Analysts responded enthusiastically to the presentation, which was preceded by weeks of investor uncertainty and rumors of tensions among senior management after the April 16 death of former topper Emilio Azcarraga Milmo.
“They presented a united management front, and they played off one another well,” said ING Barings’ Marla Marron of the half-dozen execs who hosted the conference.
Marron said Televisa’s plan to cut operating expenses by $90 million for each of the next three years was credible, adding: “There’s a lot of fat there.”
“Ninety million dollars was quite a surprise — I was expecting more like $50 million,” said Niraj Gupta of Schroder Wertheim. “This will have a significant impact on shareholder value creation over the next three years.”
Although layoffs to date have reached 14% of 1994 employee levels — when the staff count stood at 23,000 — the passing of Azcarraga Milmo has effectively allowed Televisa to start rationalizing costs at the executive level on an unprecedented scale.
New Televisa boss Emilio Azcarraga Jean told more than 200 investors and stock analysts that Televisa would no longer function as a family-run concern, but as an institutionalized company, with greater management accountability.
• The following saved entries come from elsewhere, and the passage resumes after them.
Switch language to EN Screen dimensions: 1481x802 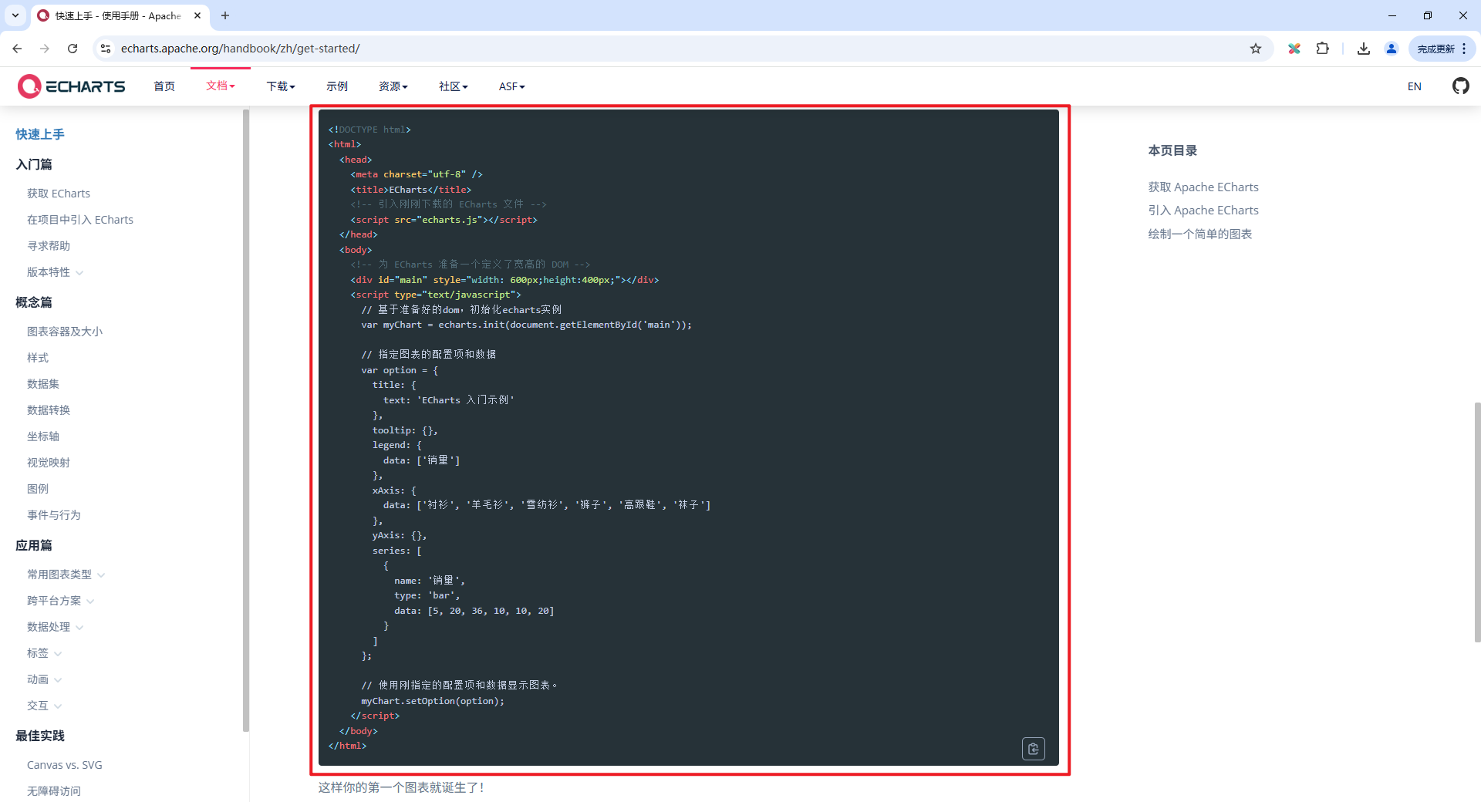point(1414,86)
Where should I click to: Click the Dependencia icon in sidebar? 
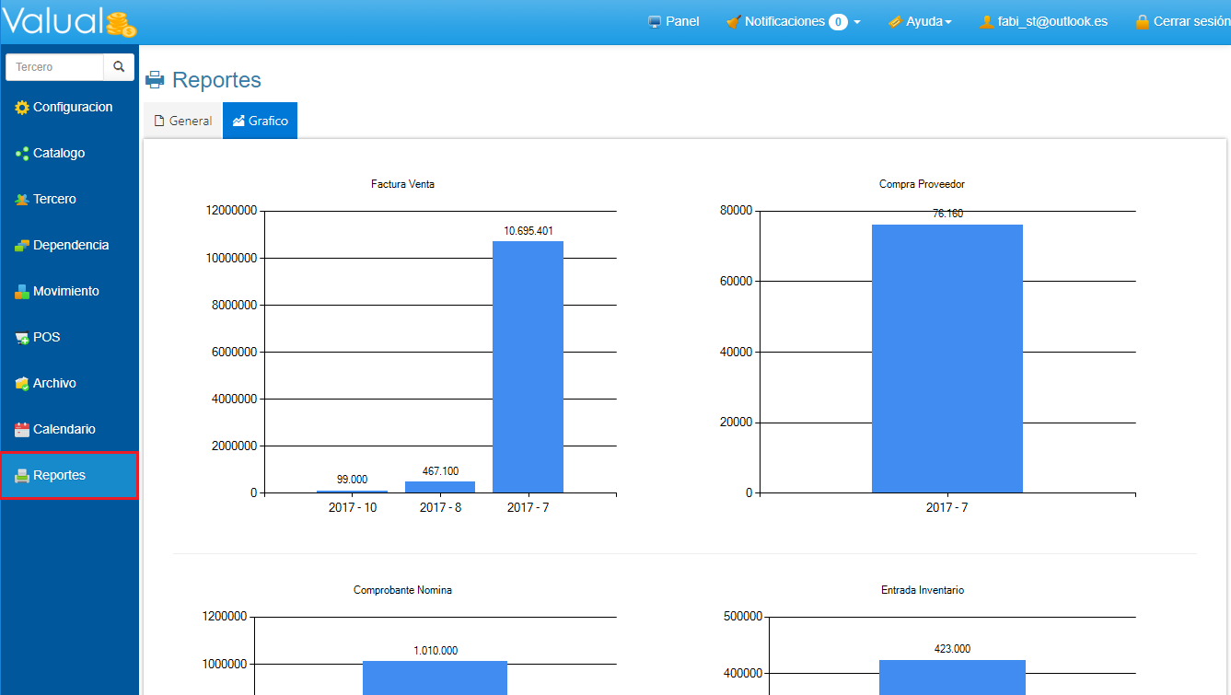tap(22, 246)
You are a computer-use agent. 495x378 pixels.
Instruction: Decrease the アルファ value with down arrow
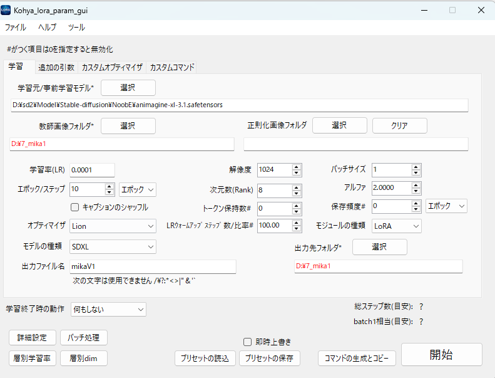(x=416, y=191)

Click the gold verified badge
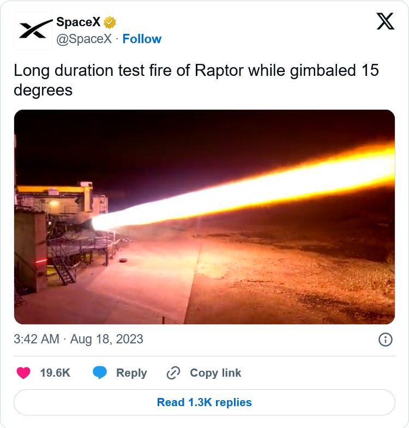click(110, 22)
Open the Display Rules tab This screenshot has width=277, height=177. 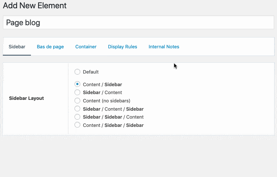[122, 47]
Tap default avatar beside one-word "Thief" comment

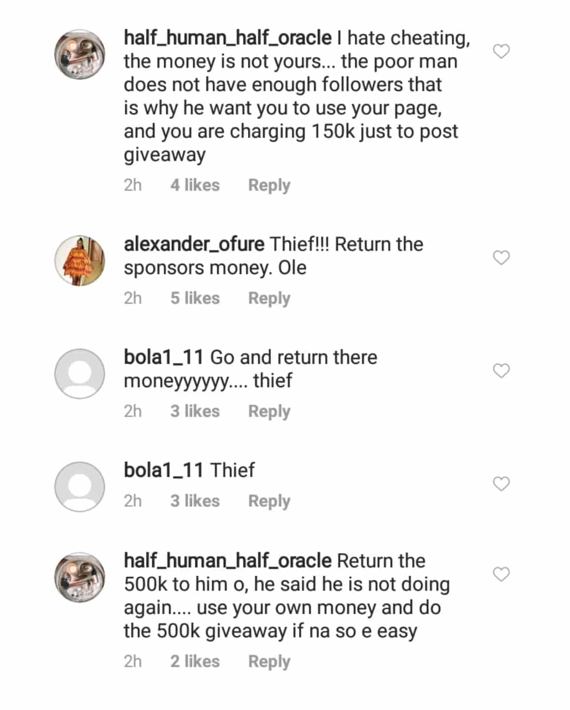point(80,487)
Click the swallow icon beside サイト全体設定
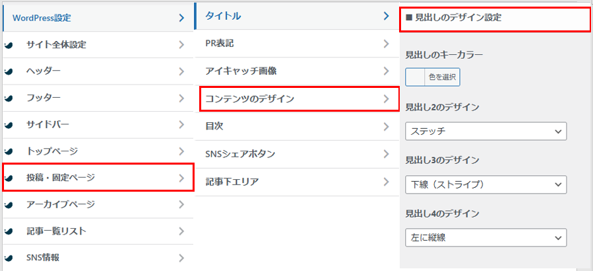Screen dimensions: 593x271 click(7, 45)

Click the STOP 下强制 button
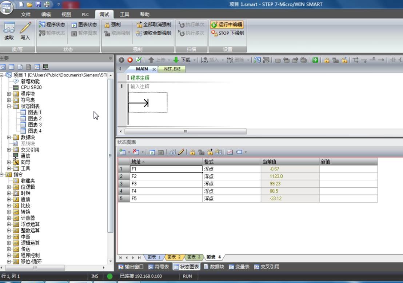click(227, 33)
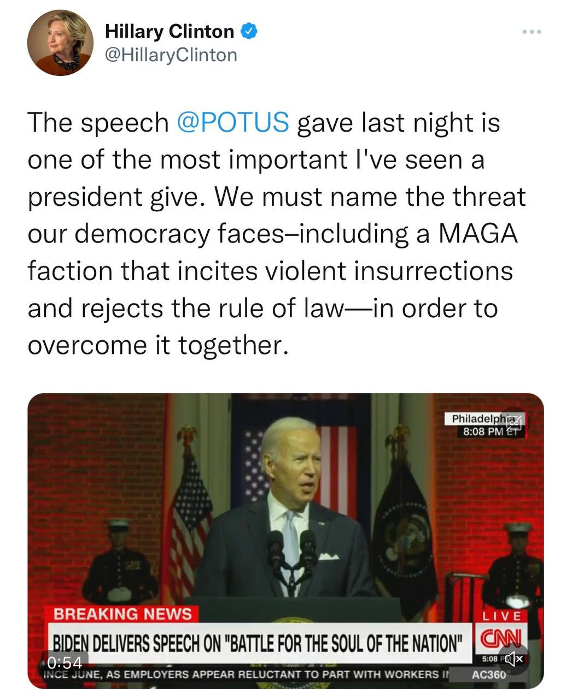
Task: Open the three-dot more options menu
Action: pos(532,32)
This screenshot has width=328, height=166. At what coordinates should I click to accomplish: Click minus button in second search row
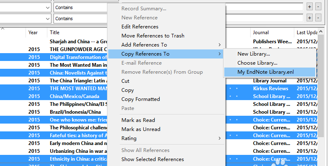tap(318, 18)

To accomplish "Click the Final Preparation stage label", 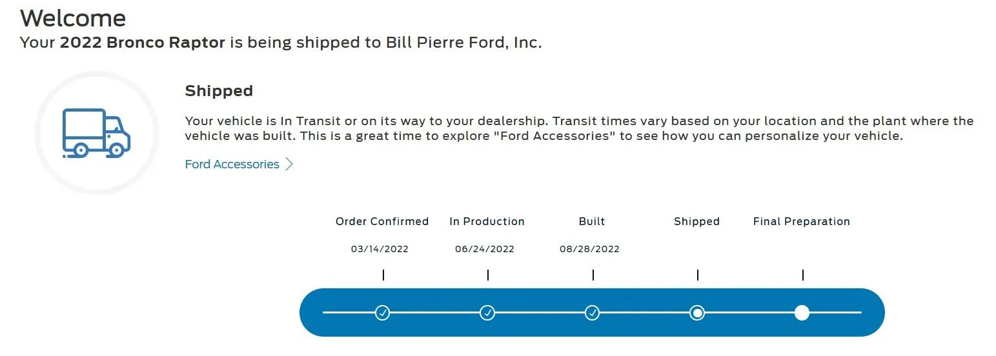I will click(x=801, y=221).
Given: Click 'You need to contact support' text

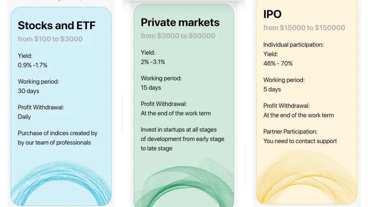Looking at the screenshot, I should pyautogui.click(x=300, y=141).
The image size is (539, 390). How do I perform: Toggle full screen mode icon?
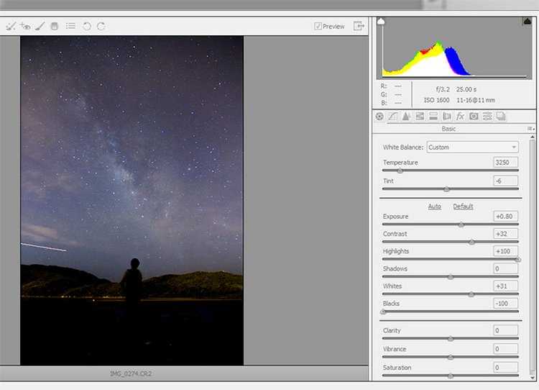point(359,27)
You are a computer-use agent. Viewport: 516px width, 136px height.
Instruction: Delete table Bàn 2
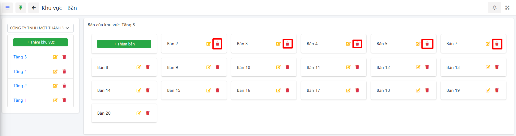(x=217, y=44)

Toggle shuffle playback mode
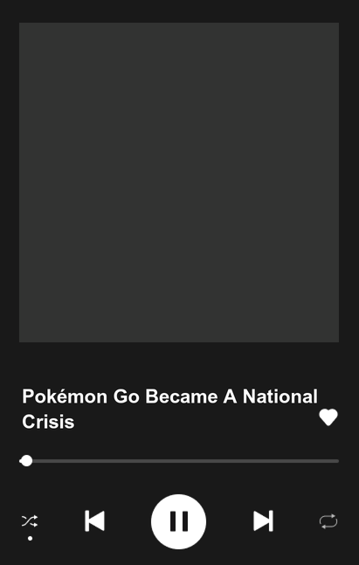pos(30,521)
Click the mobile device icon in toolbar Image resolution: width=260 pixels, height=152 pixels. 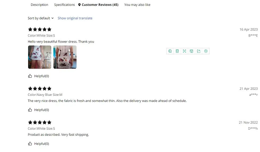point(177,51)
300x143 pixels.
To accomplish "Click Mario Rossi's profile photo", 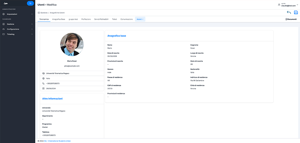I will pos(72,44).
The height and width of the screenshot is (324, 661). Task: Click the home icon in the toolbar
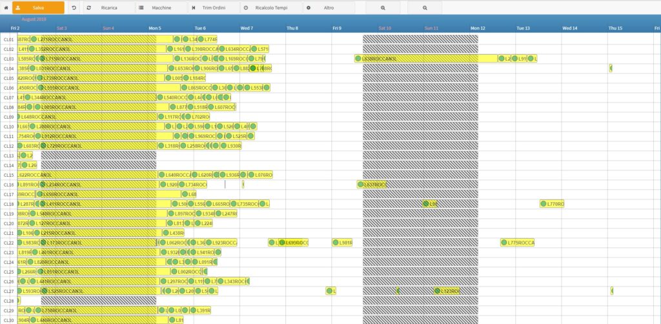[x=6, y=7]
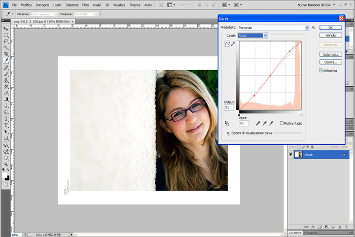Select the Crop tool
Image resolution: width=355 pixels, height=237 pixels.
(x=6, y=54)
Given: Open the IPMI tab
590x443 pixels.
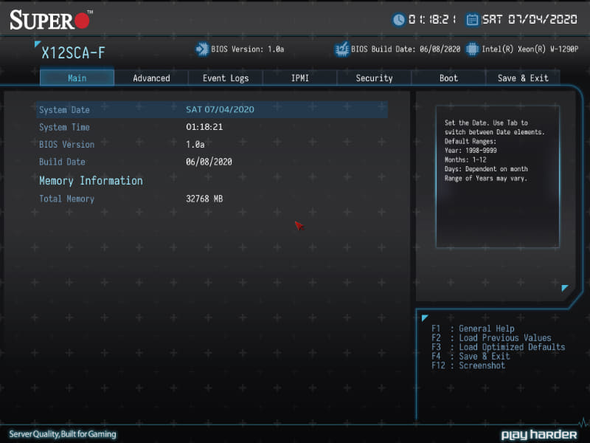Looking at the screenshot, I should click(299, 78).
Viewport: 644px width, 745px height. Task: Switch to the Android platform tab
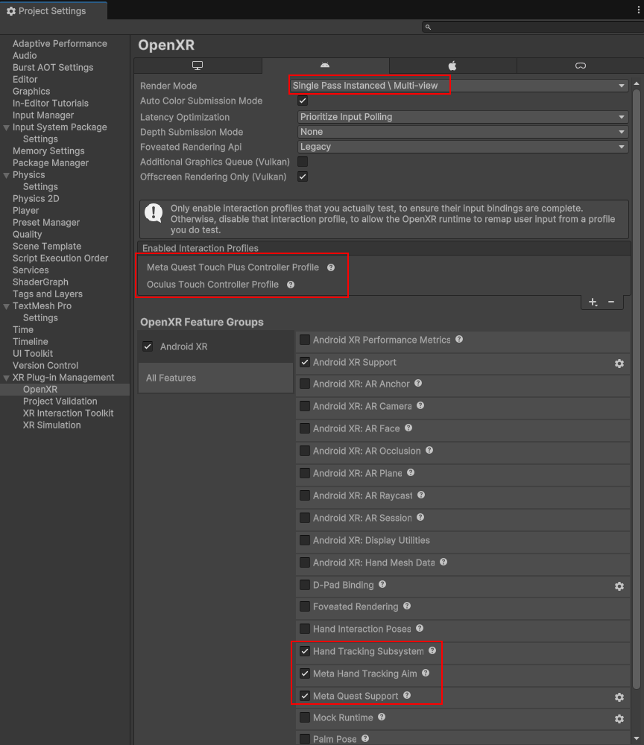pos(325,66)
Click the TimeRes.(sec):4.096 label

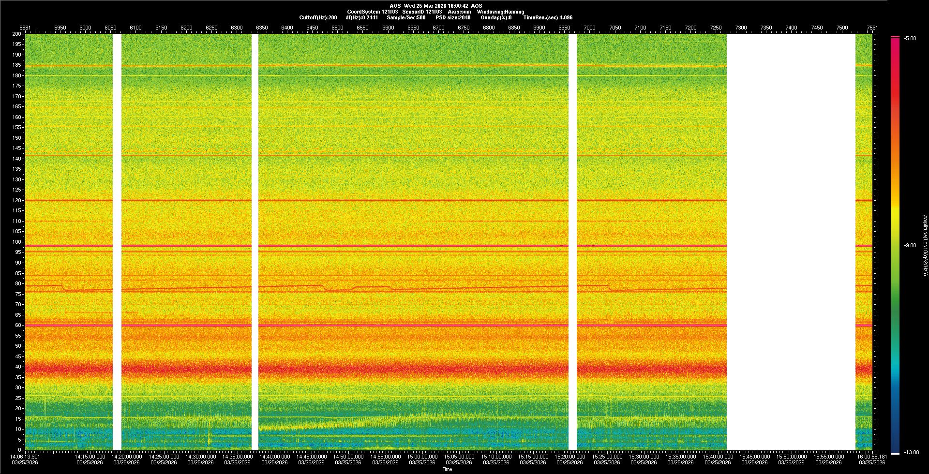pyautogui.click(x=548, y=17)
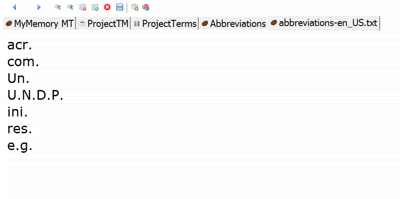
Task: Select the ProjectTerms tab
Action: [165, 24]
However, he has still to announce the members of its much-awaited executive committee, which is expected handle the top-level decision-making previously carried out in autocratic fashion by Azcarraga Milmo.
Matt Harrigan of JP Morgan forecasts that with the cost reductions, cash flow (Ebitda) should climb more than 40% to around $300 million this year — and to as much as $440 million in 1998.
Televisa said the program would mean a one-time cost of $80 million, chiefly to cover severance pay.
Televisa announced it expected top-line growth would be fueled by Mexico’s improving economy (likely to grow 4% or 5% this year), new revenue from its recently launched satcaster partnership Sky Latin America, and programming exports.
Chief operating officer Jaime Davila told investors that the steady loss of audience share to rival TV Azteca had been reversed in recent weeks, and that further projected ratings gains would lead to a huge upfront advertising haul in the fall.
Thanks to the sale of most of its 40.5% stake in PanAmSat, Televisa is in the process of retiring about $450 million of debt. The company projects this will lead to an interest expense of $135 million to $145 million this year, against $240 million and $245 million in 1995 and 1996, respectively.
On the downside, analysts remain cautious on projections for Sky, whose Televisa-led Mexico platform is officially forecast to break even in year four of operations. Schroder’s Gupta said year five or six would be more likely, though he added that operating losses should not be large.
To date, Sky Mexico has signed up 30,000 subscribers and is believed to be catching up earlier-launched rival Galaxy Latin America.
In the face of a slight down market on Wall Street, Televisa ADRs zoomed 9.3% to close at $27.88 Wednesday.